Make no mistake: This is a dark moment. A second Donald Trump term is a very real possibility next year, and if you do not think he will use these new powers to prosecute people he doesn’t like (or even drone them!), you do not know him.1
I just want to lay out a scenario for a TV show I’ve got kicking around in my head:
In Season 1, there is a presidential race between a sketchy TV show host and the former Secretary of State, Chillary Flinton. The TV show host - Mr. Tiny Brain - pulls from behind to win the election.
In the middle of the season, it’s revealed that a hostile foreign government wanted to stop Secretary Flinton from winning, and illegally helped Mr. Tiny Brain by interfering in the election.
To the surprise of many people, Mr. Tiny Brain’s campaign knew about the foreign interference, and readily accepted their help. An investigation is done, but Mr. Tiny Brain uses the power of the presidency to obstruct the investigation and protect himself from consequence. Although his assistants that knew about the foreign influence were indicted, he later pardons them as a reward for their silence.
In Season 2, he runs for his second term and tries to bribe a different foreign country into interfering again, but gets caught. He’s impeached, but his Party supports him.
He is ultimately able to remake the nation’s highest court and appoints three judges.
Despite this, he loses reelection, but attempts to do a self-coup to stay in office. He challenges election results, and when that doesn’t work, he stirs up a mob that was threatening to kill his second-in-command. They storm Congress, but ultimately Mr. Tiny Brain is pushed out of office.

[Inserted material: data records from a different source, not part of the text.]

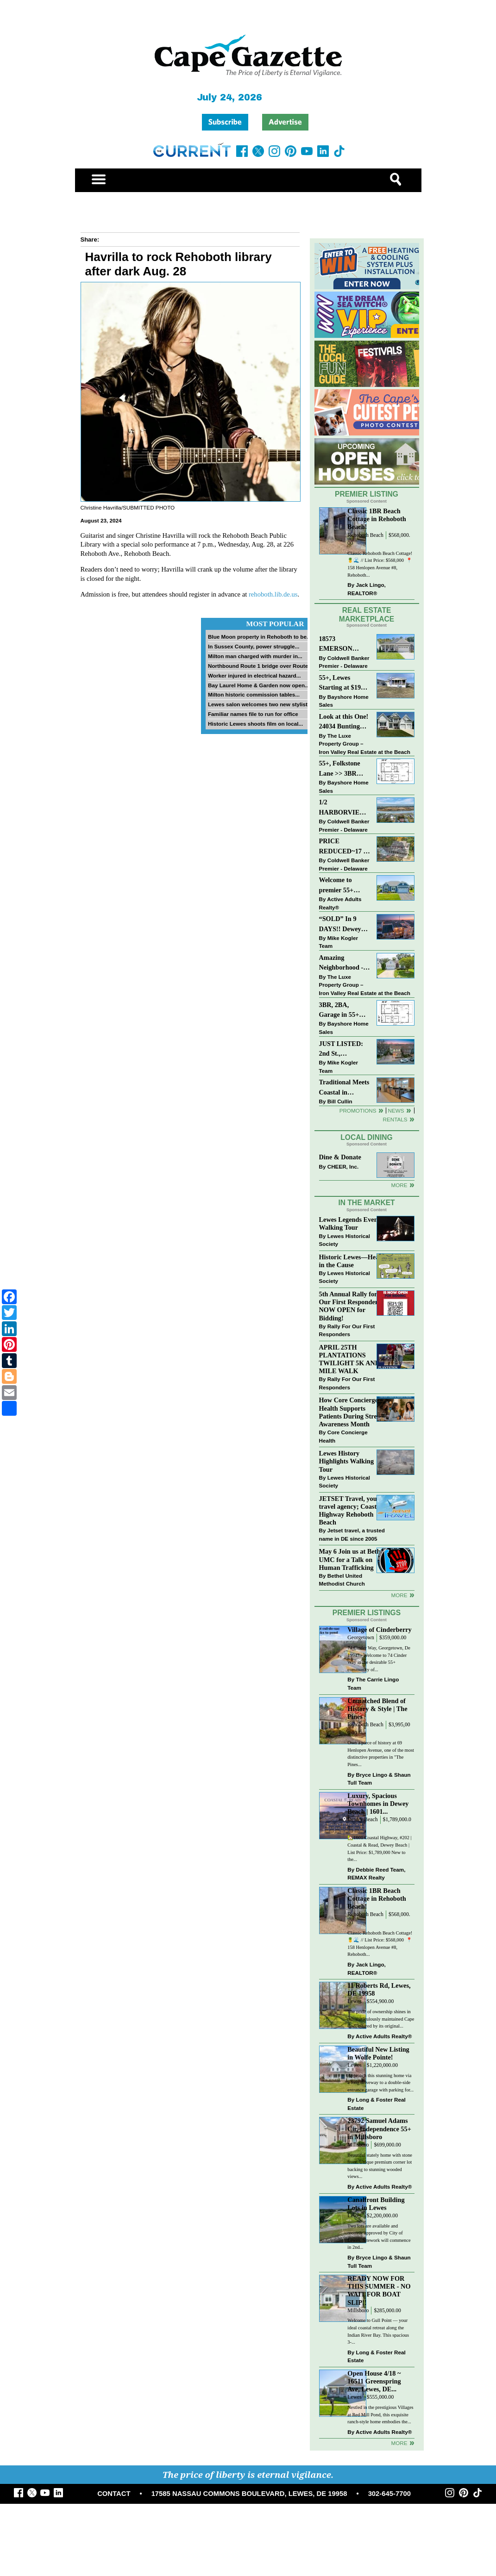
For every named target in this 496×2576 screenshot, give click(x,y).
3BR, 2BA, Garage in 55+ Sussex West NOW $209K (339, 1010)
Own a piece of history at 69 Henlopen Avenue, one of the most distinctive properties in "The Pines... (380, 1753)
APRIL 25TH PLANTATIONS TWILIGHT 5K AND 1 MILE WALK (352, 1359)
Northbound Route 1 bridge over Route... (260, 666)
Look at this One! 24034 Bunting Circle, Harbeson (344, 722)
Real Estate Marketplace (367, 614)
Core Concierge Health (343, 1436)
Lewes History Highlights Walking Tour (346, 1461)
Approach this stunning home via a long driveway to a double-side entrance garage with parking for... (380, 2082)
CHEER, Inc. (343, 1167)
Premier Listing (366, 494)
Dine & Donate (340, 1157)
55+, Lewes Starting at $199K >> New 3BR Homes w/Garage (344, 683)
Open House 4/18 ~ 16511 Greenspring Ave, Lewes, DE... (374, 2381)
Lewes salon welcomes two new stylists (259, 704)
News (396, 1111)
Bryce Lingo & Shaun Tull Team (378, 1779)
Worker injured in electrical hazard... (254, 675)
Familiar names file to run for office (253, 714)
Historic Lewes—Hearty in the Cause (353, 1261)
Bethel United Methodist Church (342, 1580)
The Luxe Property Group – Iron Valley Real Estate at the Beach (364, 744)
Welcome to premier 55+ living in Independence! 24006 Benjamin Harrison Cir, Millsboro (342, 885)
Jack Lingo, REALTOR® (366, 589)
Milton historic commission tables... (254, 694)
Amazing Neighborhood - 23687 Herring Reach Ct (341, 963)
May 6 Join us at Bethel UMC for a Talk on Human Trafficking (352, 1559)
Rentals (395, 1119)
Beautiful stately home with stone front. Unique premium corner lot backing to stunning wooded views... (379, 2166)
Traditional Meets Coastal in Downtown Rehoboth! (344, 1087)
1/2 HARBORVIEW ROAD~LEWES (342, 807)
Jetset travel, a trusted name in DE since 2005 (352, 1534)
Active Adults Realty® (340, 903)
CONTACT (113, 2493)
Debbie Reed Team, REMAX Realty (376, 1874)
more (399, 1595)
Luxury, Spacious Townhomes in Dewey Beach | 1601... (377, 1803)
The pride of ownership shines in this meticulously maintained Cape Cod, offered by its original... (380, 2018)
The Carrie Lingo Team (373, 1683)
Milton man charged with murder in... (255, 656)
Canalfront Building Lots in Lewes (375, 2203)
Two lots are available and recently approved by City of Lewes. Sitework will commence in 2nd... (378, 2236)
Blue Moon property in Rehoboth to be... (259, 637)
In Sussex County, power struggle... (253, 646)
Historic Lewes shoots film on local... (255, 724)
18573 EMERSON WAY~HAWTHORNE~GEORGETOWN (344, 644)
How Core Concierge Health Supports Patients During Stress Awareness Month (350, 1411)
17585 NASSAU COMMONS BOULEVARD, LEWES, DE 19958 (249, 2493)
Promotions (358, 1111)
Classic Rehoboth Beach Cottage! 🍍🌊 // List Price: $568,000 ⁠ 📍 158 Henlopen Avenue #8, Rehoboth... (379, 564)
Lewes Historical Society (344, 1240)
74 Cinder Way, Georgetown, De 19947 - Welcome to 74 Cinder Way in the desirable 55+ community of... (378, 1658)
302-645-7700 (389, 2493)
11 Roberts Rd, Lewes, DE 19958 (378, 1989)
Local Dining (366, 1137)
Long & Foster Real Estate (376, 2104)
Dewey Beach (362, 1820)
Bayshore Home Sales (344, 701)
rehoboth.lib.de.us (273, 594)
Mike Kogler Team (338, 942)
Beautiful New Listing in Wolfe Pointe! (378, 2053)
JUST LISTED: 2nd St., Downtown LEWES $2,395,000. (341, 1049)
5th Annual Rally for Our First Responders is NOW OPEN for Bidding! (353, 1305)
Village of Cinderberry (379, 1629)
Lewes (354, 2001)
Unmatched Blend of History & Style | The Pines (377, 1708)
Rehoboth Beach (365, 535)
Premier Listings (367, 1613)
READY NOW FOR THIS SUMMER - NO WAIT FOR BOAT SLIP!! (378, 2290)
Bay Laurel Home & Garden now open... (258, 685)
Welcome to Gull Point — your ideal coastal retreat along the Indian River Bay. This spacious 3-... (378, 2331)
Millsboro (358, 2145)
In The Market (366, 1203)
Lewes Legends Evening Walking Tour (353, 1223)
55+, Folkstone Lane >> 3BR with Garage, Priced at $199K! (343, 768)
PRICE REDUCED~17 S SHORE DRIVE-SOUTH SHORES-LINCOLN (343, 846)
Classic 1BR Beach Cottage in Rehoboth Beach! (376, 518)
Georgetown (360, 1638)
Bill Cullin (339, 1101)
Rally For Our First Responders (347, 1330)
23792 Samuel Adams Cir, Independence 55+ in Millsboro (379, 2128)
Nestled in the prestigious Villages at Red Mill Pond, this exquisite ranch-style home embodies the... (380, 2414)
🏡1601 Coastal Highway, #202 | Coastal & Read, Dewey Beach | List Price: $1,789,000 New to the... (379, 1848)
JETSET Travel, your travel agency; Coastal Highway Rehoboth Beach (350, 1510)
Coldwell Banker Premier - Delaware (344, 662)
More (399, 1185)
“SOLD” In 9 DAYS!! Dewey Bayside (340, 924)
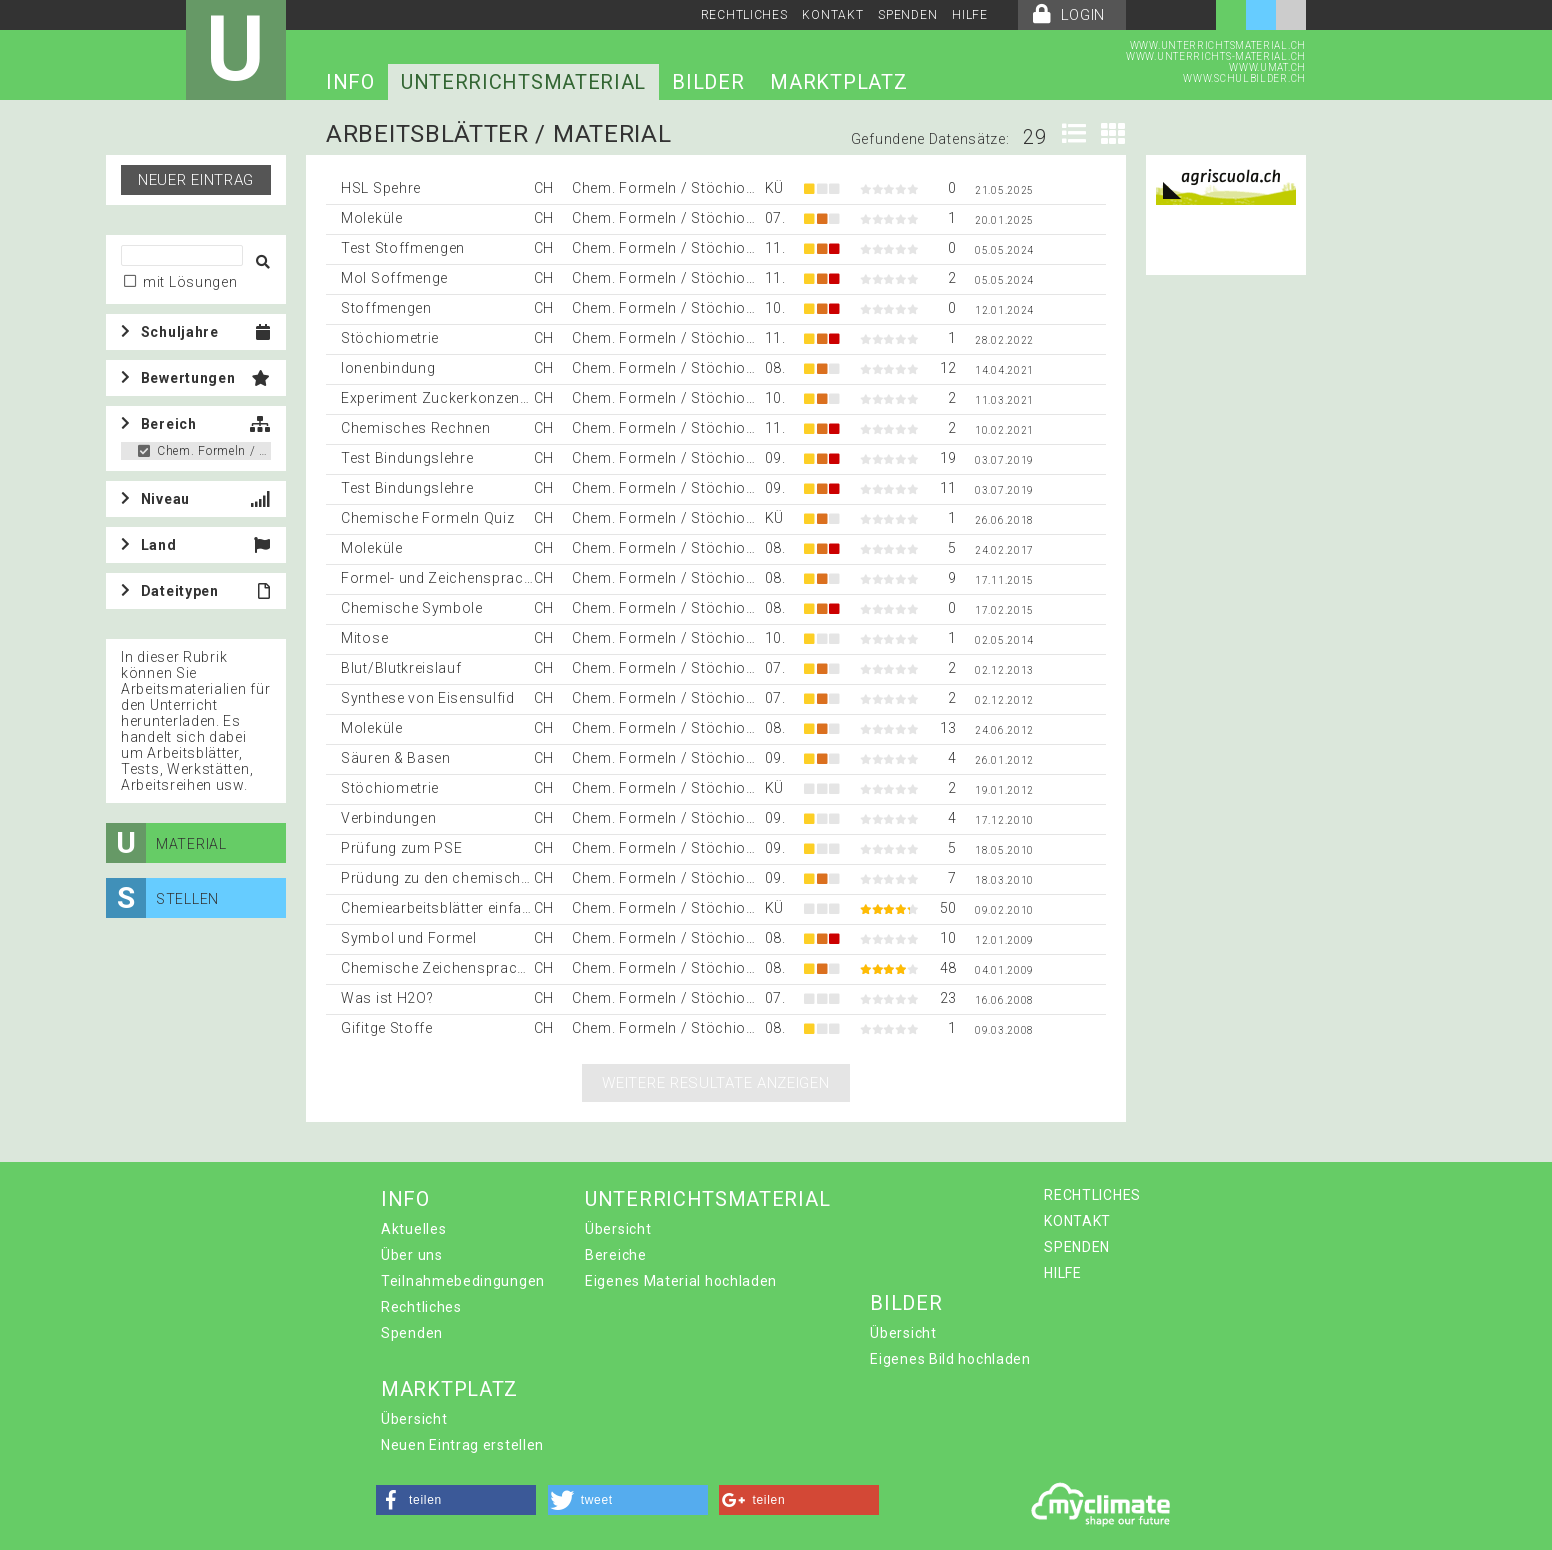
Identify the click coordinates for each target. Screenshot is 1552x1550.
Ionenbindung (388, 368)
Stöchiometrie (390, 338)
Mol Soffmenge (394, 278)
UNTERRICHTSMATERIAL (523, 82)
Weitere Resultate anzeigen (715, 1083)
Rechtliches (421, 1307)
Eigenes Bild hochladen (950, 1359)
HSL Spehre (381, 188)
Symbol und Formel (409, 938)
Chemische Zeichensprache (437, 968)
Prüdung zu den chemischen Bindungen (478, 878)
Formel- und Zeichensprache (440, 578)
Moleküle (372, 218)
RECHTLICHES (744, 15)
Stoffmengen (386, 308)
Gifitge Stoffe (387, 1028)
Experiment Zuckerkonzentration (453, 398)
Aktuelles (413, 1229)
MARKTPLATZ (838, 82)
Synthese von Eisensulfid (428, 698)
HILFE (970, 15)
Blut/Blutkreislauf (401, 668)
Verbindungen (388, 818)
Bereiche (616, 1255)
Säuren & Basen (396, 758)
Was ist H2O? (387, 998)
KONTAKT (832, 15)
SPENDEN (907, 15)
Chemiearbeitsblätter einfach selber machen (493, 908)
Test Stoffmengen (403, 248)
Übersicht (618, 1229)
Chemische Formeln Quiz (427, 518)
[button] (456, 1500)
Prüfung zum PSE (402, 848)
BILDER (708, 82)
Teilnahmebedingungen (463, 1281)
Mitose (364, 638)
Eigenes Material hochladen (681, 1281)
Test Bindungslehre (407, 458)
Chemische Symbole (412, 608)
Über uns (412, 1255)
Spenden (412, 1333)
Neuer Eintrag (196, 180)
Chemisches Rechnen (416, 428)
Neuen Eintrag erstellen (462, 1445)
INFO (350, 82)
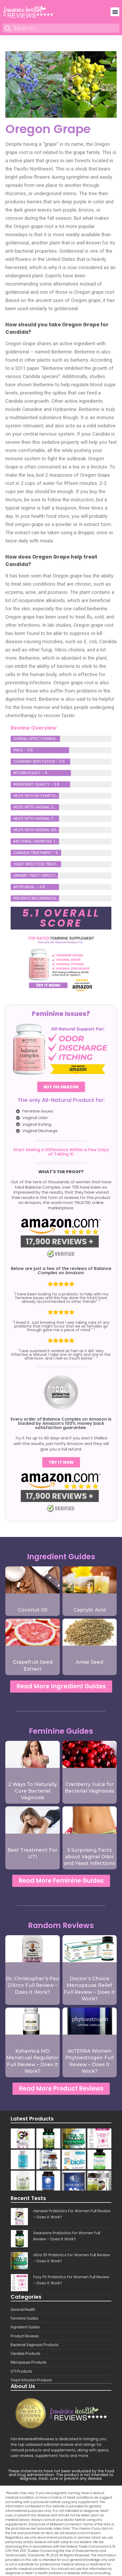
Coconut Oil (32, 1610)
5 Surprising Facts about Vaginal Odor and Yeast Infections (89, 1856)
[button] (115, 11)
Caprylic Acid (90, 1610)
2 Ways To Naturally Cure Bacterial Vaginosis (32, 1790)
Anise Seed (89, 1662)
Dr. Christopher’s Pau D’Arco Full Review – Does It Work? (32, 1985)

Faced with legal challenges for his conduct, he decides to run again to enjoy the privileges that got him out of his illegal coordination with an enemy.
He ultimately brings those legal challenges and puts them in front of the judges he appointed.
They not only delay the prosecutions he’s facing, but carve out special privileges for him.
He continues to run for office, promising to punish who turned against him.
This is sort of where I’m stuck. What do you think I should make happen in Season 3? I am thinking we really subvert the audience’s expectations and make him into a good guy.
Or, we could go with the historical model and make him Adolf Hitler. Can’t decide!
In all seriousness, if you were drawing up how America would end, what is happening now would be in your drafts folder. The stakes for November just got infinitely higher.
Should-reads:
I meant to link to this piece on Chevron last week and gave you guys the wrong one. My bad, and thanks to a helpful reader for pointing it out.
Adam Serwer is excellent here on immunity.
Jay Caspian Kang begins a climb up a mountain and makes the case for Joe Biden staying in the race.
This is a good podcast to listen to on immunity (recorded before the decision came down).
Folks, I am gone until July 12th. Do your best to enjoy the Fourth of July, but if it is a little somber, I wouldn’t blame you.
I am sure some people will say, “Well, he didn’t do that in his first term!” But he tried. He just happened to surround himself with a bunch of semi-normal Republicans, but he won’t make that mistake twice.